*TEXTE SOURCE:*
···

Finances
Avant d’être débattu et voté en séance publique, chaque projet ou proposition de loi est examiné par l’une des sept commissions permanentes du Sénat : lois, finances, affaires économiques, affaires étrangères et Défense, affaires culturelles, affaires sociales, aménagement du territoire et du développement durable. Classées par commissions, retrouvez ici les interventions générales et les explications de vote des sénateurs CRC.
La réhabilitation de la police de sécurité suppose de dégager des moyens
Projet de loi de finances pour 2018 : sécurité -
Par Éliane Assassi / 5 décembre 2017Monsieur le ministre d’État, vous avez officiellement lancé le mois dernier, à La Rochelle, la police de sécurité du quotidien. « L’objectif [serait] de construire, avec les élus de terrain, avec la population et avec l’ensemble des acteurs de la sécurité et de la prévention, des solutions pour répondre plus efficacement aux préoccupations de nos concitoyens », déclarait ainsi le Président de la République, en octobre dernier, en présentant sa principale annonce en matière de stratégie de sécurité. La grande concertation lancée le 28 octobre dernier s’achèvera dans quinze jours, et les premières expérimentations commenceront dès janvier 2018.

···

*DONNÉES FOURNIES:*
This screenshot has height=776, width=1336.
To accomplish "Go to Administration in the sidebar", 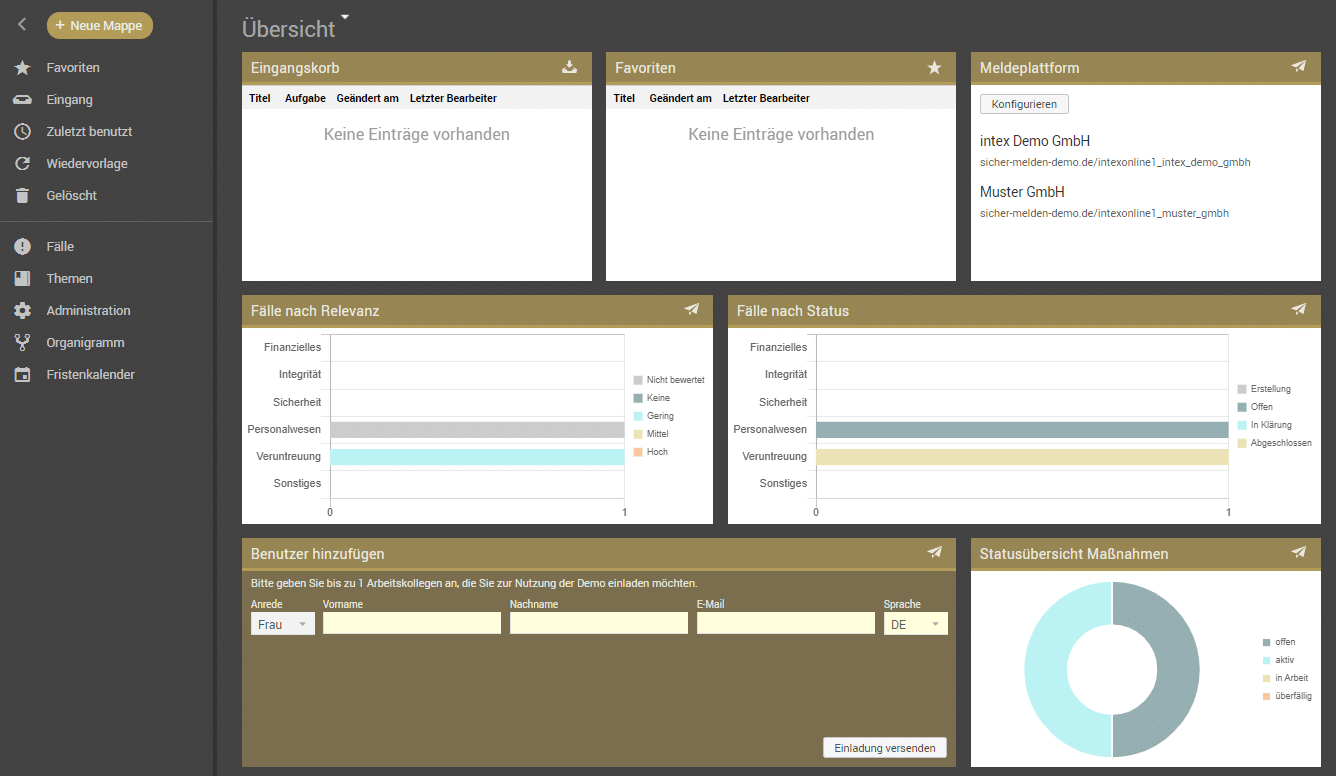I will click(x=88, y=310).
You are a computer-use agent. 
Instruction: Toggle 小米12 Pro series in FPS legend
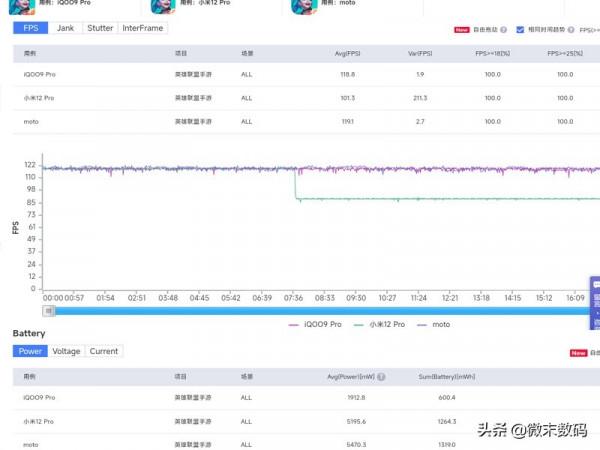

···

*EXERCICES:*
1. Répondez à ces questions à partir du texte source :
(a) Combien de commissions permanentes compte le Sénat ?
(b) Dans quelle ville la police de sécurité du quotidien a-t-elle été officiellement lancée ?
(c) Quand les premières expérimentations doivent-elles commencer ?
2. Reprenez le passage du texte source qui commence par « La réhabilitation de » et va jusqu'à « dès janvier 2018. », en y remplaçant « concertation » par « consultation ».

*RÉPONSES:*
1.
(a) Sept.
(b) À La Rochelle.
(c) Dès janvier 2018.

2.
La réhabilitation de la police de sécurité suppose de dégager des moyens
Projet de loi de finances pour 2018 : sécurité -
Par Éliane Assassi / 5 décembre 2017Monsieur le ministre d’État, vous avez officiellement lancé le mois dernier, à La Rochelle, la police de sécurité du quotidien. « L’objectif [serait] de construire, avec les élus de terrain, avec la population et avec l’ensemble des acteurs de la sécurité et de la prévention, des solutions pour répondre plus efficacement aux préoccupations de nos concitoyens », déclarait ainsi le Président de la République, en octobre dernier, en présentant sa principale annonce en matière de stratégie de sécurité. La grande consultation lancée le 28 octobre dernier s’achèvera dans quinze jours, et les premières expérimentations commenceront dès janvier 2018.